I got into meditating for a bit, about 15 years ago. With a guy who used to be a Catholic priest, oddly enough. I found that every time I was on the cusp of letting go, turning off the thoughts, I'd kind of start, the way you do when you catch yourself falling asleep. So I'd get this little glimpse of what it could be, then jerk back to reality. Frustrating as hell.

Maybe I'll try again, if all the cool kids (i.e. you) are doing it.

SSG said... March 10, 2010 at 3:03 AM  

i went to my second yoga/pilates/taichi mix class last night- bod balance- and at the end we have to lie down, focus on our breathing, imagine a blue sky, and our thoughts are just clouds that float by. I thought I was the only one to not be able to "clear my mind". I have an internal dialogue about having an internal dialogue. I find it hard keeping my eyes shut. I get frustrated that I can't concentrate. I start thinking about dinner and cinema and how shit my imaginary clouds look. I'm not sure I really know what relaxation and meditation is, I mean, how is it possible to clear your mind of thought? I think therefore I am. If I stop thinking I'll cease to exist. And that includes planning what cakes to make and whether Leo Dicaprio looks better with or without facial hair.
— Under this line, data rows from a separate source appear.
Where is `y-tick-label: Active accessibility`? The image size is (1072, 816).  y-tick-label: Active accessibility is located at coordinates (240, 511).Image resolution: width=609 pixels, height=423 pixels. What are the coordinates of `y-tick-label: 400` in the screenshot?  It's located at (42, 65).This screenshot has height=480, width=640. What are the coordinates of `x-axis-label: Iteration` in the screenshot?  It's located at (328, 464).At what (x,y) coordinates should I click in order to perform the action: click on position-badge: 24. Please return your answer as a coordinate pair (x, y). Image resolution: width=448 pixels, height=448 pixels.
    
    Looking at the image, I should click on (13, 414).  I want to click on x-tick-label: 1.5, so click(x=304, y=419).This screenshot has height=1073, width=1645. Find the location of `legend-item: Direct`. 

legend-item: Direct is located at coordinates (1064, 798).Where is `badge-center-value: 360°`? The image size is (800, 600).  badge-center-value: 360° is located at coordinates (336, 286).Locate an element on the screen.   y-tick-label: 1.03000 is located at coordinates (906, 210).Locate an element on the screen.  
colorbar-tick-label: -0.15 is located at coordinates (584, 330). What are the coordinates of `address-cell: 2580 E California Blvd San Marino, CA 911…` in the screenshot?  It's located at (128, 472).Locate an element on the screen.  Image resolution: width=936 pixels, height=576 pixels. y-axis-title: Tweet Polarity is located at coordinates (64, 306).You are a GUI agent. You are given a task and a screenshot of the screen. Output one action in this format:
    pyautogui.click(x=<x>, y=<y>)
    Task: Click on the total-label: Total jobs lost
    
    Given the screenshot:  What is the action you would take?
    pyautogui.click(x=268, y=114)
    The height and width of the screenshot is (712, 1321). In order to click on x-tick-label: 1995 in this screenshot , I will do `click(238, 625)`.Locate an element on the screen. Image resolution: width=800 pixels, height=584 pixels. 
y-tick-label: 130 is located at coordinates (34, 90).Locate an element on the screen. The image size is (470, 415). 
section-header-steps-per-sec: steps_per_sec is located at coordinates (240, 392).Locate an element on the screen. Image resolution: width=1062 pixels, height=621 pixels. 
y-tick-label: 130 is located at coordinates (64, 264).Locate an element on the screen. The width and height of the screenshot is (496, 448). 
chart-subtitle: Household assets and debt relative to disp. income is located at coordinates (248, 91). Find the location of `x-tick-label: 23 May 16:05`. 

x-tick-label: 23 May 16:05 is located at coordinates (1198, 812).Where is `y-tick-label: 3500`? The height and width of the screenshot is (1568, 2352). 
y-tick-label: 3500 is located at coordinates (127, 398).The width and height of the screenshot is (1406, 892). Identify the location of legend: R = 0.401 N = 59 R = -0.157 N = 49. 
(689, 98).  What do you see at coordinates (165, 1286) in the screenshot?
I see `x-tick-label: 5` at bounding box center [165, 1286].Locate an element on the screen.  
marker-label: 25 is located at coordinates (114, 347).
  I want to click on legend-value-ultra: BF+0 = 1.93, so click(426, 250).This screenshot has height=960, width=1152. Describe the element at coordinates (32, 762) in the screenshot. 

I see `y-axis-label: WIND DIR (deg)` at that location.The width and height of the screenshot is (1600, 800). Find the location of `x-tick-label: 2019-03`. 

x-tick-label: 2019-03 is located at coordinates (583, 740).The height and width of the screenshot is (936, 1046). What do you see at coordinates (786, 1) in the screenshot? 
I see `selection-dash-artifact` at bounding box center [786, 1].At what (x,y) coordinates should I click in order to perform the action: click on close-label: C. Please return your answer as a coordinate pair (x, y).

kaypasa2001 said... March 10, 2010 at 4:23 AM  

Wonderful post! I have had a similar experience watching my thoughts rear-end one another in a chain-reaction pileup, but yours are a lot more fun. Mostly I come away from meditation feeling 1) stiff (legs went to sleep) and 2) stupid for having such arcane thoughts. Thanks for describing this so entertainingly!

Sandi said... March 10, 2010 at 7:00 AM  

I loved the Ramona books. Beverly Cleary is still alive and well into her 90s.

My mind is always going 100 miles per hour, so I really can't meditate.

Rassles said... March 16, 2010 at 8:13 AM  

You know, I never read a single Ramona book. Not one.

And I can shut off pretty well. It always comes as a bit of a surprise, but when someone tells me to clear my mind, sometimes I can just wipe it immediately. Sometimes it takes a minute. Usually that's when I just start imagining the opening banjo chords in "Rainbow Connection" over and over and over again, but played by a piano.

That's what works for me. A song that just calms me the hell down.

By the way, I think it is fantastic that you're meditating.

Haley said... March 22, 2010 at 9:30 AM  

my inner voice tells me to eat chocolate. She and I have become fast friends because of this fact. Love this post - I'm glad I'm not the only one who finds trying to turn off that voice next to impossible!!

Blues said... March 24, 2010 at 11:35 AM  

So fuunny, these are my exact thoughts in yoga. We are supposed to not judge the fact that we are total crazed thought freaks and try to calmly go back to the inhale exhale. BUT WHAT DO I DO IF I CAN'T STOP THINKING ABOUT HOW I CAN'T STOP THINKING?